#### Collected data entries
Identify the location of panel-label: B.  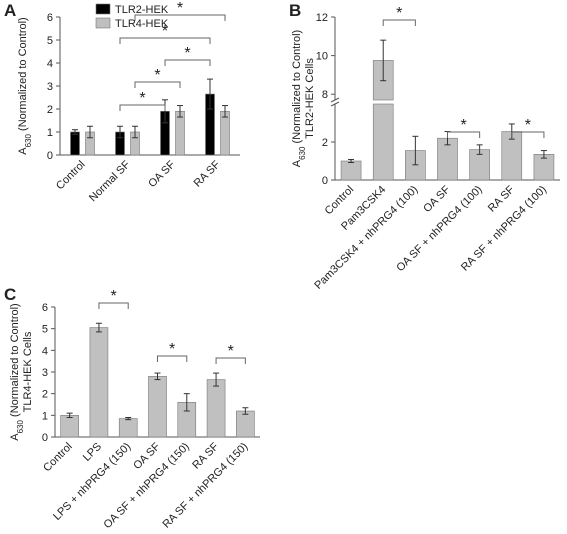
(295, 10).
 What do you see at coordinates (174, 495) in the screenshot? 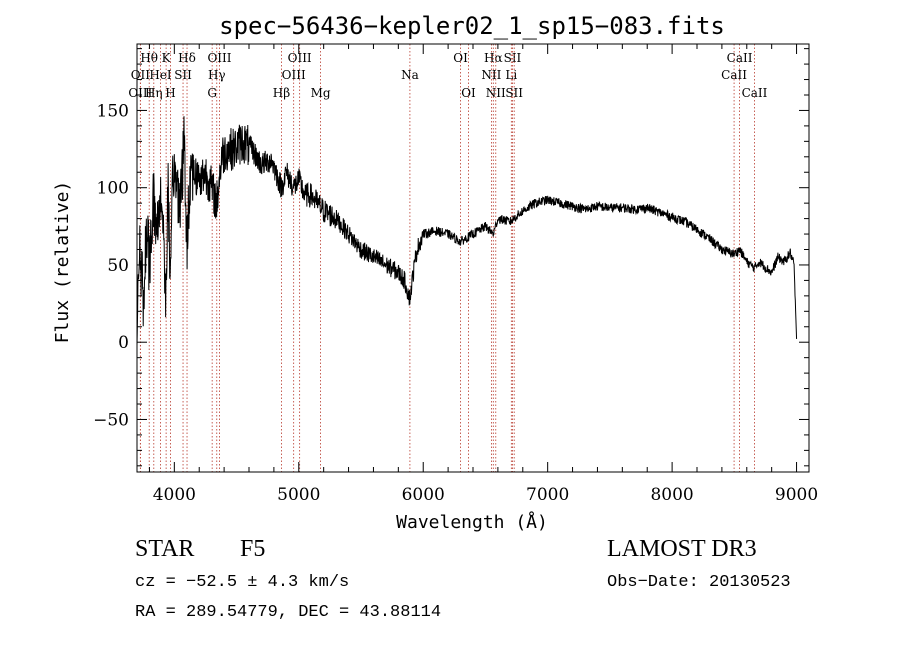
I see `x-tick-label: 4000` at bounding box center [174, 495].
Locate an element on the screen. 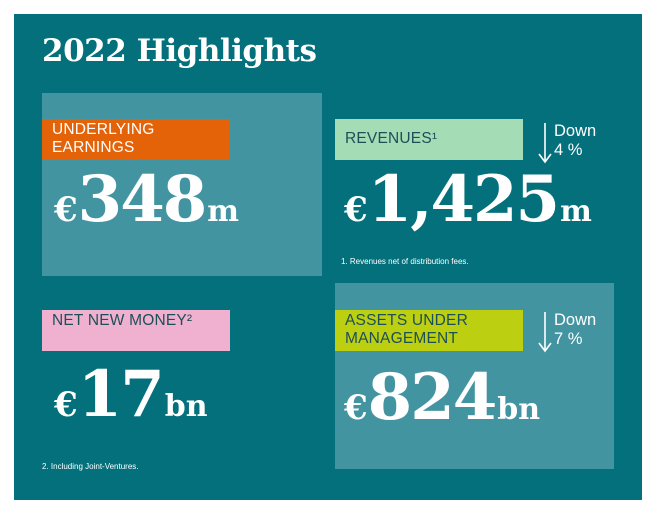  earnings-value: €348m is located at coordinates (146, 200).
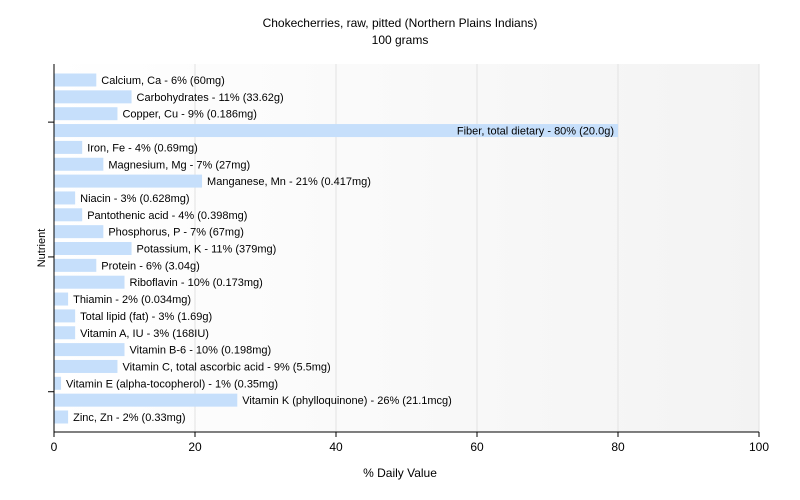  Describe the element at coordinates (190, 115) in the screenshot. I see `data-label: Copper, Cu - 9% (0.186mg)` at that location.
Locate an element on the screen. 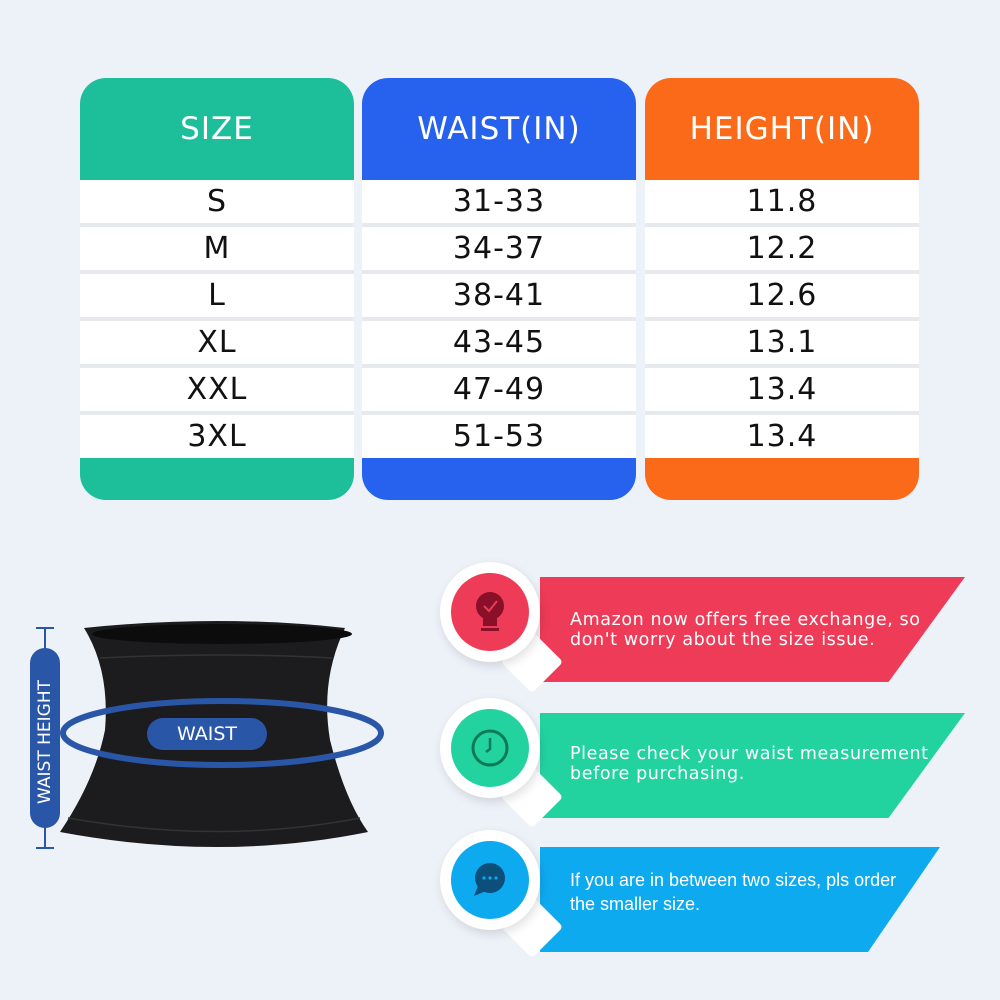 Image resolution: width=1000 pixels, height=1000 pixels. size-cell: XL is located at coordinates (217, 342).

#### TASK INSTRUCTIONS
Copy the lines above, starting at the first one and ending at the one that contains "center [174, 495].". Leave out the pictures.

#### EXERCISE RESPONSE
Identify the location of panel-label: B.  
(295, 10).
 What do you see at coordinates (174, 495) in the screenshot? 
I see `x-tick-label: 4000` at bounding box center [174, 495].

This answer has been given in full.